第7号:応募学生の意志の低下(今年の就職戦線の傾向3)

前回は応募学生のレベル低下というテーマをお伝えしましたが、似ていて異なるものに、意志の低下という現象があげられます。筆記試験の結果も良く、面接の対応にもスマートな学生なのに何をしていきたいのか見えてこないケースがあります。

先日、ある学生との就職活動に関する会合で「貴方のやりたいことは何ですか?」と訪ねた時、彼の回答は「適性検査の結果によると、僕は○○と○○の仕事に向いているようなんです。」というご返事でした。私は彼自身がどんなことを目指しているのかを率直に聞きたかったのですが、残念ながらその後の会話の中からは感じ取れませんでした。

この現象の背景には、就職情報の洪水に翻弄される現代の就職活動学生の姿が浮かんでいると思います。10年前と比べ、はるかに応募企業情報は安価に大量に手に入りますが、その結果、情報収集に時間を取られすぎ、自分で取捨選択したり考えたりする時間を失っていると思います。これがIT時代の就職活動で最も危険な点でしょう。

釈迦に説法ですが、アセスメント・ツールは結果と自分の考えに差があって当たり前であり、何故そこに差が生じるのかを考えるキッカケにして、新たな自分の可能性を発見するものであります。被験者が自分の適性を理解するためのサブ・ツールなのですが、最近はこの点が本末転倒されがちなので、進路指導には要注意だと思います。

同様に、学生に自己分析の必要性を訴える就職コンサルタントの方や書籍は多いのですが、その分析結果に縛られすぎないように注意を喚起するのも大事なポイントではないかと思われます。エントリーシートでも、面接での志望動機でも、適性検査でも、同じことを何度も回答したり、書いたりすることは、本人にとって気づきを喚起させるための良いトレーニングになる一方、あまりに無意識にそれを続けると自己分析した自分に捕らわれていることに、本人も気づかないことがあります。

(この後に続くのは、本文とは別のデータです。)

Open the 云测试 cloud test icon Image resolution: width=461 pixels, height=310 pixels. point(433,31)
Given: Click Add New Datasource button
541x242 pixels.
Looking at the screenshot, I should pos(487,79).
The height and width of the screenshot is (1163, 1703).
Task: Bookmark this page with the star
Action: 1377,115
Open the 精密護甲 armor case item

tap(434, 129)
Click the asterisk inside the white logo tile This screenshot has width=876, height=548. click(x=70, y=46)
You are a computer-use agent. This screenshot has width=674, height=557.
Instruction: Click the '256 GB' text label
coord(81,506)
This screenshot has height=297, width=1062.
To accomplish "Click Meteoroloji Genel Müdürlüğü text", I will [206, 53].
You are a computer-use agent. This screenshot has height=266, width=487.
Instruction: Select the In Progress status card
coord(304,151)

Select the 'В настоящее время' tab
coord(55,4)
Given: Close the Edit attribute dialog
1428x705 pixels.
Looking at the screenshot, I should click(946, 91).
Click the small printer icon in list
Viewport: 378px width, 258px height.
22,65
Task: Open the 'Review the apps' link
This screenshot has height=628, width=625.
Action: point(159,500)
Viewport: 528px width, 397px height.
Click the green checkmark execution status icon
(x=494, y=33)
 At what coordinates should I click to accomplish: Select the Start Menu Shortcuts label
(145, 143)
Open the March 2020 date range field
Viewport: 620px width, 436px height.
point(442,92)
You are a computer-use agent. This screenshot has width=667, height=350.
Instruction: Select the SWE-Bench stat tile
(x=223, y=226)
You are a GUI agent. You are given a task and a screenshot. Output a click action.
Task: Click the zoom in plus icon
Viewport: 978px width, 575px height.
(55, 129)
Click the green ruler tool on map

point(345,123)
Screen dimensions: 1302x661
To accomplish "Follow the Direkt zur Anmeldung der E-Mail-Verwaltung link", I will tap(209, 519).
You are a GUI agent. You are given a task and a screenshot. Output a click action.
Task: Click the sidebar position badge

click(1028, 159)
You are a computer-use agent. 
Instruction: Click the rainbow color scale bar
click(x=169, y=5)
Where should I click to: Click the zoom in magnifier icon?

自分が何者かを改めて自分で考える力、決める意志を指導したいものですね。

第6号:応募学生のレベル低下(今年の就職戦線の傾向2)

今シーズン、採用担当者からもっとも多く聞いたのは、応募学生のレベルの低下の件でした。文部科学省もようやく子供の学力低下について、認識を新たにし始めているようですが、採用の現場の人間は危機的なものを感じ始めています。

長年、採用活動を行っていると、当たり年とそうでない年があるというのは経験してきましたが、ここ数年は明らかに連続して低下の傾向にあるようです。それも学力の低下という知識面だけではなく、挨拶・マナー等の常識に関する部分も目立ってきました。企業説明会に遅刻しても、「遅れてきました。」と当然のことのように遅れてきた対応を求められたりします。ついにある著名企業は、遅刻応募者を門前払いするようになりました。「大学4年生というよりは、高校7年生だね。」という採用担当者もおります。

この傾向には多くの複合的な理由があるのでしょうが、最近の高校生の就職率が減り大学進学率が上がっているところをみると、これまで大学進学しなかったタイプの学生が増加しているのではないか?ということは容易に推測されます。面接の現場の実感でも、有名大学の学生に対しても、「あなたは一般受験入学ですか?推薦入学ですか?」という質問が欠かせなくなってきました。こういった現象は、就職相談の現場にあるみなさまにも実感されているのではないでしょうか?

かつては期待するレベルの学生が採用できない時には、ボーダーラインの学生に内定を出す企業もありましたが、この経済環境下においては、定員割れしても無理に採用しない企業の方が増えてきています。その結果が、2001年の新卒無業者率21.3%(文部科学省学校基本調査)という数字を生み出す理由の一つになっているのかもしれません。コトはもう世代ではなく時代の問題になりつつあるといえるのではないでしょうか。